Stanislav Sergeev, a postdoc at EPFL’s Acoustic Group and the study’s first author, explains the motivation behind their research: “Our goal was to minimize the impact of the membrane, considering its weight. We sought a solution as lightweight as possible, and what could be lighter than air itself? Hence, we ionize the thin air layer between the electrodes, creating what we term a ‘plasmacoustic metalayer.’ By electrically charging the air particles, they can instantaneously respond to external electrical field commands and effectively interact with sound vibrations in the surrounding air, actively canceling them out.”
Continuing his explanation, Sergeev adds, “The communication between the plasma’s electrical control system and the acoustic environment surpasses our expectations in terms of speed compared to a membrane-based system.”
Not only does plasma exhibit efficiency in handling high frequencies, but it also showcases remarkable versatility by being adaptable to low frequencies. The researchers demonstrate that they can control the dynamics of thin air plasma layers to effectively interact with sound waves over incredibly small distances, canceling out noise across a wide range of frequencies. The active nature of their device is crucial since passive noise reduction techniques have limitations in terms of the frequency bands they can effectively control.
Furthermore, the plasma absorber offers a more compact solution compared to traditional methods. By exploiting the unique physics of plasmacoustic metalayers, the scientists achieve perfect sound absorption, ensuring that 100% of the incoming sound intensity is absorbed by the metalayer without any reflection. They also achieve tunable acoustic reflection from several Hz to the kHz range, using transparent plasma layers that are only a thousandth of the wavelength in thickness, significantly smaller than conventional noise reduction approaches.
To illustrate the compactness of the plasma absorber, let’s consider a low audible frequency of 20 Hz, where the wavelength is 17 meters long. In this case, the plasma layer would only need to be 17 mm thick to absorb the sound, whereas most traditional noise reduction solutions, like absorbing walls, would require a thickness of at least 4 meters, often making them impractical.
Lissek, a senior scientist at EPFL’s Acoustic Group, enthuses, “The most fascinating aspect of this concept is that, unlike conventional sound absorbers that rely on bulky porous materials or resonant structures, our concept is ethereal in a sense. We have unveiled an entirely new mechanism of sound absorption that can be incredibly thin and lightweight, opening up new possibilities for noise control in scenarios where space and weight are crucial, especially at low frequencies.”
EPFL has entered into a strategic partnership with Sonexos SA, a Swiss audio technology company, to develop state-of-the-art active sound absorbers based on the plasmacoustic metalayer concept.

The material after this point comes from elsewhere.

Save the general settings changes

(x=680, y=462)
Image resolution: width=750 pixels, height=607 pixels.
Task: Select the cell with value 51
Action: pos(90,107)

Together, they aim to deliver innovative and efficient noise reduction solutions for a wide range of applications, including automotive, consumer electronics, commercial spaces, and industrial settings.
Mark Donaldson, CEO and Founder of Sonexos, highlights the collaborative effort, stating, “This strategic collaboration combines EPFL’s expertise in material science and acoustics with Sonexos’ proven track record in delivering high-performance audio solutions.”